A bank draft is a payment instrument that is similar to a check, but its amount is guaranteed by the issuing bank. It is a paper document that looks like a regular check, but it carries a guarantee of funds from the financial institution. When a bank draft is requested, the bank ensures that the payer has enough money in their account to cover the amount requested. The bank then withdraws the money from the payers account and moves it to the banks reserve account. Bank drafts are guaranteed by the issuing bank, making them ideal for large purchases where a significant amount of money changes hands. Bank drafts are also useful for important transactions made through a notary and for major purchases overseas. Bank drafts are not the same as cashiers checks, which are a direct obligation of the bank and are provided to a customer of the bank or acquired from the bank for remittance purposes. Some key points to consider about bank drafts include:
- Bank drafts are physical documents that resemble traditional paper checks.
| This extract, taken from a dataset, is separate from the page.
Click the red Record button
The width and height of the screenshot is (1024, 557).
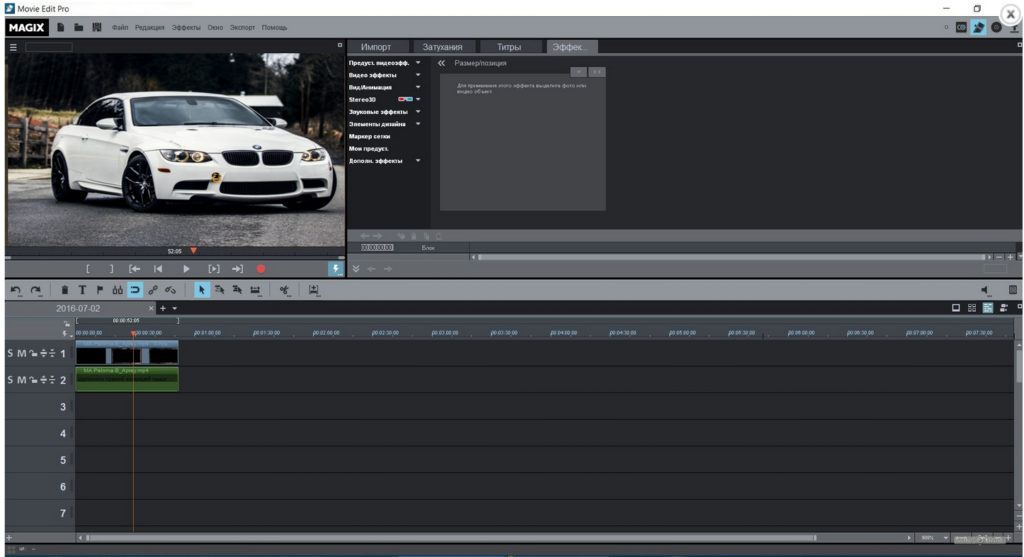pyautogui.click(x=261, y=269)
- Bank drafts are guaranteed by the financial institutions that issue them, making them a secure payment option.
- Bank drafts can be lost, damaged, or stolen, so the person receiving a draft should deposit the funds into their account as quickly as possible.
- Bank drafts are irrevocable as soon as they are handed over in payment.
- Bank drafts are useful for major purchases where a significant amount of money changes hands.
- Bank drafts are often used for larger amounts, and when people or organizations wont accept a personal check.
Overall, bank drafts are a secure and reliable payment option for large purchases or important transactions.